Its a poignant reality that sometimes only tragedy will prompt overdue policy change. Richard Bonnie and colleagues chronicle changes afoot in Virginia, where the deadly 2007 shootings at Virginia Tech spurred an ongoing reform process. Among other measures, the state has taken steps to improve its emergency evaluation of mentally ill patients in the community—but as yet has made only a "down payment" on expanding community-based treatment capacity. A Perspective by Michael Hogan and Lloyd Sederer offers further insight from New York State. There, a recent state task force created in the wake of a wave of violence found casual and poorly coordinated care to be the root of the problem. It recommended, among other measures, a new system of "clinical alerts" to identify those at risk of decompensation and violence.

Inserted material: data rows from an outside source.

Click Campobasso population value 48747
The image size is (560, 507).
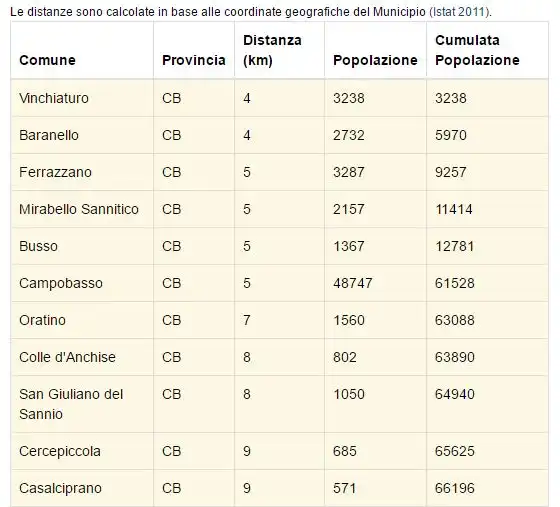[x=352, y=283]
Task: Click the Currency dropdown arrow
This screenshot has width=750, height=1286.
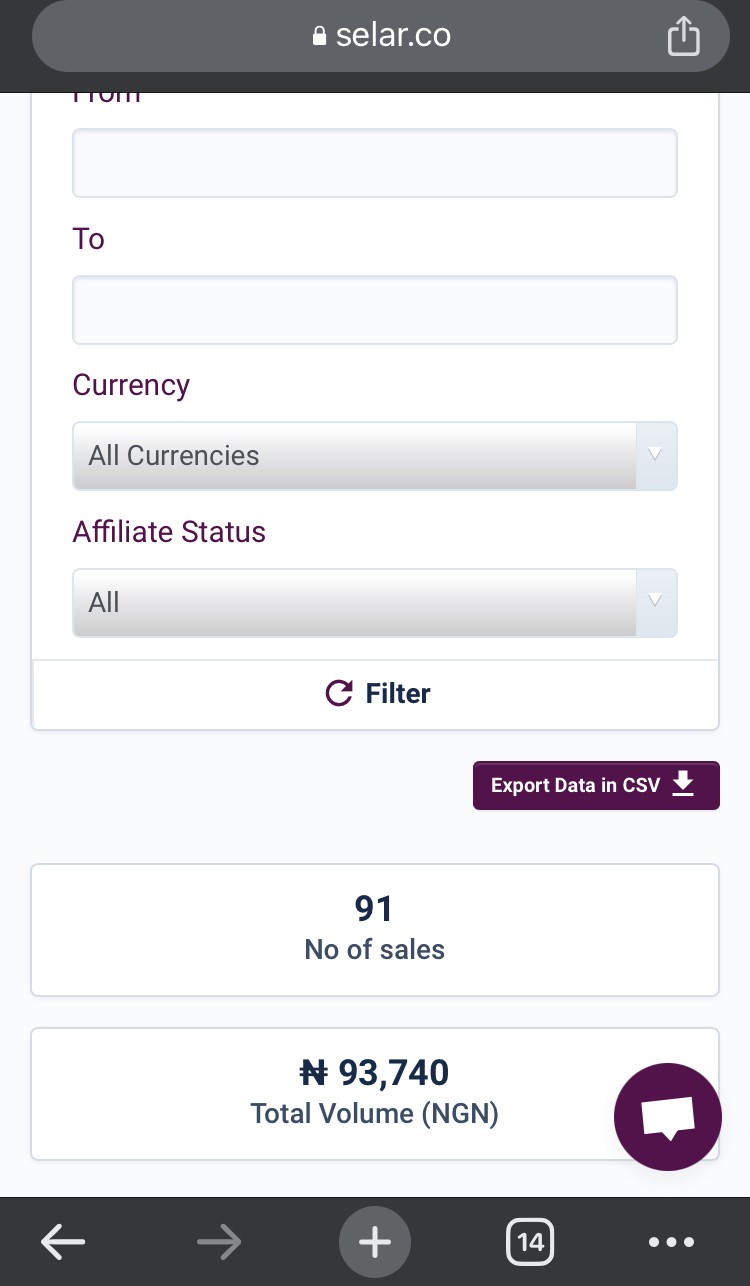Action: (656, 456)
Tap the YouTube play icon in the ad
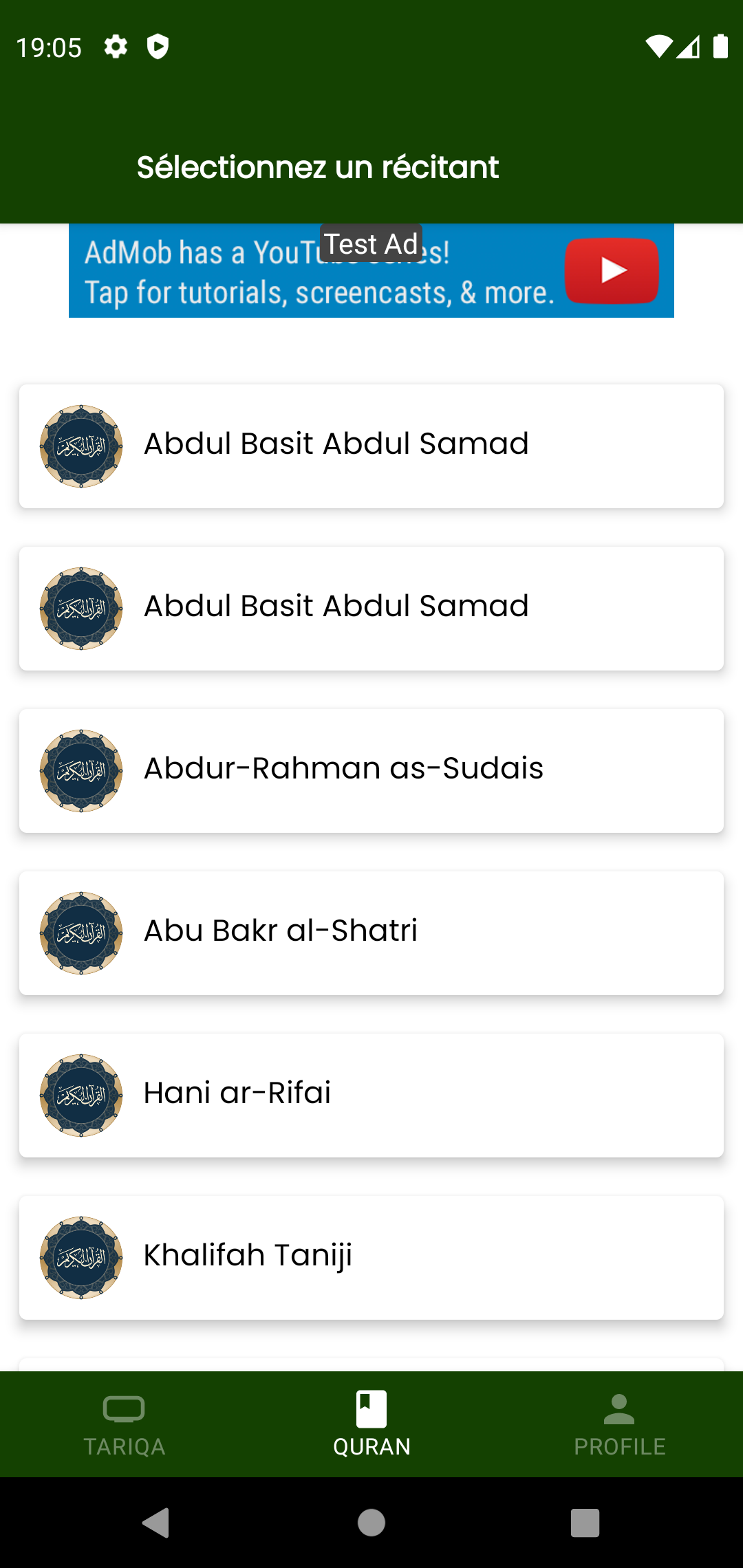 612,270
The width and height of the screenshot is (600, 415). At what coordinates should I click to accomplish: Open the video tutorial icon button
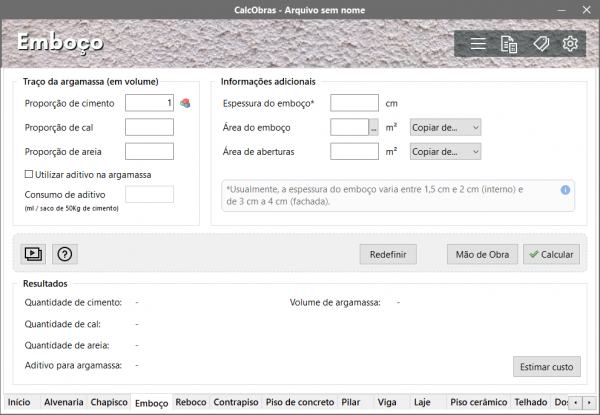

Turning to California, Saul Feldman describes how the famously tax-averse state managed to pass a voter initiative for a "Millionaires Tax" dedicated to community-based mental health care. The initiative is a major work in progress, but it has already resulted in the creation of affordable housing projects earmarked for mentally ill homeless people in some major cities.
Finally, Jeffrey Swanson and coauthors examine the fact that in New York, African Americans are more likely than whites to be involuntarily committed for out-patient care. Whether this is good or bad depends on ones perspective: Is it better to be treated as an outpatient than to be hospitalized—or is mandatory treatment even at the outpatient level an unnecessary infringement on civil liberties?